Housing construction jumped for the second straight month in July to its fastest pace in more than a decade.

Builders started construction of new housing units at a seasonally adjusted annual rate of 1,718,000 units in July, the Commerce Department said Wednesday. Home-building activity has not been heavier since 1987.

The unexpected 5.7 percent increase followed a June rise to a revised 1.63 million units that was even sharper than the department previously reported.

Including July, home building has now stayed above the 1.5 million unit rate for 11 straight months, a stretch unprecedented since the mid-1980s.

The building boom has been fueled by new-home sales, which hit another record high in June.

Home buyers have been plentiful with unemployment at its lowest in decades. And interest rates on fixed-rate 30-year mortgages, which dipped to an average 6.91 percent last week, haven't been much better since 1993.

Economists expected the good news on mortgages to continue after the Federal Reserve on Tuesday decided to leave short-term interest rates unchanged because there are few signs of inflation. The Fed also is waiting to see how much the financial crisis in Asia will slow the U.S. economy.

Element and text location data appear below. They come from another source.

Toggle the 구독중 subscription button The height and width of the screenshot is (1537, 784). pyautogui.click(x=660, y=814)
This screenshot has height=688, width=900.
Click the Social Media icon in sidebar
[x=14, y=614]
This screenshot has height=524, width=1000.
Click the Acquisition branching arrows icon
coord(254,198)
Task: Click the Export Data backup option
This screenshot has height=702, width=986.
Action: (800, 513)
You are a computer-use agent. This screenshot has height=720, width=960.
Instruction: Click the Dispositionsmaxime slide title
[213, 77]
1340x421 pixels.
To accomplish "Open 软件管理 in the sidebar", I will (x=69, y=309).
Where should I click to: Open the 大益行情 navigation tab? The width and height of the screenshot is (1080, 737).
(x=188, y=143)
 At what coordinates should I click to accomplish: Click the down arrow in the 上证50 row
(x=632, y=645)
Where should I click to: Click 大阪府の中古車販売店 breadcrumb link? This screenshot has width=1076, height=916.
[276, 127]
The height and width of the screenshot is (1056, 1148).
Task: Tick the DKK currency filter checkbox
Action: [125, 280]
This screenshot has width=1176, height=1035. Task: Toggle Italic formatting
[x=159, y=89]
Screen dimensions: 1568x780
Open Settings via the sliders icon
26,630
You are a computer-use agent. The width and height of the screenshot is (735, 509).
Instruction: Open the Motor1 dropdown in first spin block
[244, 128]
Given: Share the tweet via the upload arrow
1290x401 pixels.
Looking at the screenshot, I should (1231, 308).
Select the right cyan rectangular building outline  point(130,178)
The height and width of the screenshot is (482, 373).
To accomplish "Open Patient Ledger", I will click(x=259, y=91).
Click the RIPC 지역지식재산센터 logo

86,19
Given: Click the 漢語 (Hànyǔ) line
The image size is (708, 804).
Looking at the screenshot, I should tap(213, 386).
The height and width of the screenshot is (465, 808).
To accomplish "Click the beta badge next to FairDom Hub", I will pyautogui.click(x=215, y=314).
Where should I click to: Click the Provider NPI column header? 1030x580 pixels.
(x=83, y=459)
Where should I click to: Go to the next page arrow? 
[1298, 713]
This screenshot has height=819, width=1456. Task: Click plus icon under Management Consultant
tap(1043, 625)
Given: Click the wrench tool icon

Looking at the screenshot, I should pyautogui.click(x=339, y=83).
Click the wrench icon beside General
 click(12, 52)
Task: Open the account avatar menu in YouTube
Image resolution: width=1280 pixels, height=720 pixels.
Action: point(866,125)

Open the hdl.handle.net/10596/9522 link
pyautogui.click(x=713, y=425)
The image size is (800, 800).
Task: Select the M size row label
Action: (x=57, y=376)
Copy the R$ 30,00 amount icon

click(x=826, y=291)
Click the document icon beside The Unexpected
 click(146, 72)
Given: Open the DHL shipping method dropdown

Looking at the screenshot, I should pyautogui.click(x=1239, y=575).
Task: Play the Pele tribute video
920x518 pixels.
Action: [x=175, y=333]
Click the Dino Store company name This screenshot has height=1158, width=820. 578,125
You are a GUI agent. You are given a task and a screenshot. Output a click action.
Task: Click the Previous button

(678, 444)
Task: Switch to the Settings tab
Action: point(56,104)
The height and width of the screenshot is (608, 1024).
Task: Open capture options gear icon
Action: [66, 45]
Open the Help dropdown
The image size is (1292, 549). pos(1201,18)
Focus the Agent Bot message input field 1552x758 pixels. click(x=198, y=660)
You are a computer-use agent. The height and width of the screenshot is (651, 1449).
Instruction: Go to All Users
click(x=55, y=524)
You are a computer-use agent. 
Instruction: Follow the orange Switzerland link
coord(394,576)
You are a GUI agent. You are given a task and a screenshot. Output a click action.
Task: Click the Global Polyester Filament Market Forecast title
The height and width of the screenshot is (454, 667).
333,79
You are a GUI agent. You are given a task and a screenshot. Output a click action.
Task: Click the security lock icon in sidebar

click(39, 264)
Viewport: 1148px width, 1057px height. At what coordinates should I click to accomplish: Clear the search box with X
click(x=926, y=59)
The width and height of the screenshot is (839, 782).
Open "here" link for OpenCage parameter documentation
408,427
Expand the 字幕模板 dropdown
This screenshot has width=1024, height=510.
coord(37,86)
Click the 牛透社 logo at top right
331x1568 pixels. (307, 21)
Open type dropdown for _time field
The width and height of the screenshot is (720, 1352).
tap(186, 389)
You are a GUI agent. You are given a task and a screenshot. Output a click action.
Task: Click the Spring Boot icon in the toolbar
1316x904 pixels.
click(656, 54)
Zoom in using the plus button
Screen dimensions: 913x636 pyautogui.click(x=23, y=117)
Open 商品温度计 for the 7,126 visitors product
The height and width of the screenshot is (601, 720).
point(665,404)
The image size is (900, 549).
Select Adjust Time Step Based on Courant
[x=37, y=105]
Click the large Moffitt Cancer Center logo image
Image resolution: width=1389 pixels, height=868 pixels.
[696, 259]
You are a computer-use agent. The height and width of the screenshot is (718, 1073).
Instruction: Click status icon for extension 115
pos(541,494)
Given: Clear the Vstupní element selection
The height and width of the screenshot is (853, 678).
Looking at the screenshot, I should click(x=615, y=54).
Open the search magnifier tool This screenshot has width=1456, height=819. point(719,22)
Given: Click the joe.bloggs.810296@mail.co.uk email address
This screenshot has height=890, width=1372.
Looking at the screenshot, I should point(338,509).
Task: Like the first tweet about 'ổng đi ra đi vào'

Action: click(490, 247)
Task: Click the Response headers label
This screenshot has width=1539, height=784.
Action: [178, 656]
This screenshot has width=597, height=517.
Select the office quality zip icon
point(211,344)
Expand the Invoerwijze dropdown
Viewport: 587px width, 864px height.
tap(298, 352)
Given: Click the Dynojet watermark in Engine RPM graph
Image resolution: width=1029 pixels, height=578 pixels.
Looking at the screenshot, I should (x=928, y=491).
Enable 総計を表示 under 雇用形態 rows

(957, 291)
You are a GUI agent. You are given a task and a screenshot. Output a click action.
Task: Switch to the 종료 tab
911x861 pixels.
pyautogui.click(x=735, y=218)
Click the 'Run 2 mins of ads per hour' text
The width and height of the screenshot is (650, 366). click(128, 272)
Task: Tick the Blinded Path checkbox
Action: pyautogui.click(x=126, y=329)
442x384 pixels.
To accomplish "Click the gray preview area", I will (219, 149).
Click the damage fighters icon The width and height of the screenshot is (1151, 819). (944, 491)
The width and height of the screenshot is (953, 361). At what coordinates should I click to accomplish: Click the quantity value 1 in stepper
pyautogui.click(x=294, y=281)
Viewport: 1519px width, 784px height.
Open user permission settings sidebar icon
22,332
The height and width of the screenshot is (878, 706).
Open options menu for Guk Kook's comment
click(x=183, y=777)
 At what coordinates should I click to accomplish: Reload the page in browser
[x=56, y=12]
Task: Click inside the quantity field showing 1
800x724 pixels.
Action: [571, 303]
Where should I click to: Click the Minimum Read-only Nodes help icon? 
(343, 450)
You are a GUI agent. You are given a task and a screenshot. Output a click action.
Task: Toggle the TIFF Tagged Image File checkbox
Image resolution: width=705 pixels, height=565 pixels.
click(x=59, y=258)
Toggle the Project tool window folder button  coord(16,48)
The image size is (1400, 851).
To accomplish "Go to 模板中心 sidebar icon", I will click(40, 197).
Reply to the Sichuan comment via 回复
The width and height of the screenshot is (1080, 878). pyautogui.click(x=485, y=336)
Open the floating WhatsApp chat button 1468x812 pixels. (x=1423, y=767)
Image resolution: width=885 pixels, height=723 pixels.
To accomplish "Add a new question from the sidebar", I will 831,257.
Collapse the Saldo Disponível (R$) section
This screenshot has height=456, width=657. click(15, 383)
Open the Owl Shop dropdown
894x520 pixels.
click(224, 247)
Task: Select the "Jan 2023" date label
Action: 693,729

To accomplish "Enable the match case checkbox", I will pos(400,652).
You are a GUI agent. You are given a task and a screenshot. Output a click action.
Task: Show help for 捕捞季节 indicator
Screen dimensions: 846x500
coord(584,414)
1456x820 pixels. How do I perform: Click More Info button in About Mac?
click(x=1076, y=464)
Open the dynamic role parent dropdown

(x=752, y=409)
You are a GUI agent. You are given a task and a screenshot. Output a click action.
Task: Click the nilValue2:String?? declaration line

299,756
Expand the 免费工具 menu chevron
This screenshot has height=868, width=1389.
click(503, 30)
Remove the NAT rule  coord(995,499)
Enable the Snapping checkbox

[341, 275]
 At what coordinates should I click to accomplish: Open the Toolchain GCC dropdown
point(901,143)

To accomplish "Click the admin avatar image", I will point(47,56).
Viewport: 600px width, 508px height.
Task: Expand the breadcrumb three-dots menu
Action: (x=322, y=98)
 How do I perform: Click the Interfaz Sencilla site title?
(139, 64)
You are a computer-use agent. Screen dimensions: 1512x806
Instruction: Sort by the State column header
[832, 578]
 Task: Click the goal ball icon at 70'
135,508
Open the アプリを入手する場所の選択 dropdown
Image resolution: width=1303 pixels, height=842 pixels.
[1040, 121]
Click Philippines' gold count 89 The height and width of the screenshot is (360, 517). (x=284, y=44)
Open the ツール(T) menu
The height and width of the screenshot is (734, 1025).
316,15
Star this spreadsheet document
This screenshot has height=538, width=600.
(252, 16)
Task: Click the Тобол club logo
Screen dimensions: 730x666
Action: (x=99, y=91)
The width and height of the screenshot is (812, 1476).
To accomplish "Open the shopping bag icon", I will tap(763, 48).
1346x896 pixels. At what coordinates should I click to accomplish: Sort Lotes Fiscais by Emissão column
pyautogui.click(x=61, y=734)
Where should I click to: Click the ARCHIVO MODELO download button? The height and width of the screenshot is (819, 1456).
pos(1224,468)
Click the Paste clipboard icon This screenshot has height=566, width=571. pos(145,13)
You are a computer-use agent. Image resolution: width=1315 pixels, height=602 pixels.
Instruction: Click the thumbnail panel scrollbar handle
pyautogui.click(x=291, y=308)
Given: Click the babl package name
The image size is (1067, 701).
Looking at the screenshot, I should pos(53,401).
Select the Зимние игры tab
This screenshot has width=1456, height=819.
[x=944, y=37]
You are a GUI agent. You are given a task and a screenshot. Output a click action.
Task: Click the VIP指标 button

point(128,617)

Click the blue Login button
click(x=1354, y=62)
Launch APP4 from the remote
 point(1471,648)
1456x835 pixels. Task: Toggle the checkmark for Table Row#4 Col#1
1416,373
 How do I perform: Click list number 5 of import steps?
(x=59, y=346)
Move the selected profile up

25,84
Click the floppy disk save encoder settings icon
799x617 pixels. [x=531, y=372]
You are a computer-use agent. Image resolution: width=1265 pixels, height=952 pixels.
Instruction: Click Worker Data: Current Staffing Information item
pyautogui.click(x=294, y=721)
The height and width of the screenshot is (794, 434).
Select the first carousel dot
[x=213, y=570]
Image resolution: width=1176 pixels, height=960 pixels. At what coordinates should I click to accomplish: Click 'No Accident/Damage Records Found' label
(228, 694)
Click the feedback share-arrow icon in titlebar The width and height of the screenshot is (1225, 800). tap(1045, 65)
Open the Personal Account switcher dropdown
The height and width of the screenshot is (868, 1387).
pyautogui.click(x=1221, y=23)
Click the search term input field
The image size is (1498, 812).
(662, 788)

But July did not bring the slight slowdown analysts were expecting in home building. They predict some layoffs at American factories resulting from the Asian situation will eventually decrease demand.

The National Association of Homebuilders said Tuesday its survey of builders' plans this month showed them to be only a little less optimistic.

Housing permits, a leading indicator of future building plans, bounced back up by 4 percent to a rate of 1.58 million units in July after a 1.7 percent decline in June.

New construction of single-family homes was up 3.0 percent in July, to a seasonally adjusted annual rate of 1.31 million units the best since 1993.

Apartment building starts were up a whopping 15 percent, to 412,000 units.

By region:

  • Housing starts in the Northeast were up 11.8 percent to 152,000 units.
  • In the South, they were up 6.8 percent to 813,000.
  • In the West, up 4.3 percent to 436,000 units
  • The Midwest had the most modest rise in home building, up 1.9 percent to 317,000 units.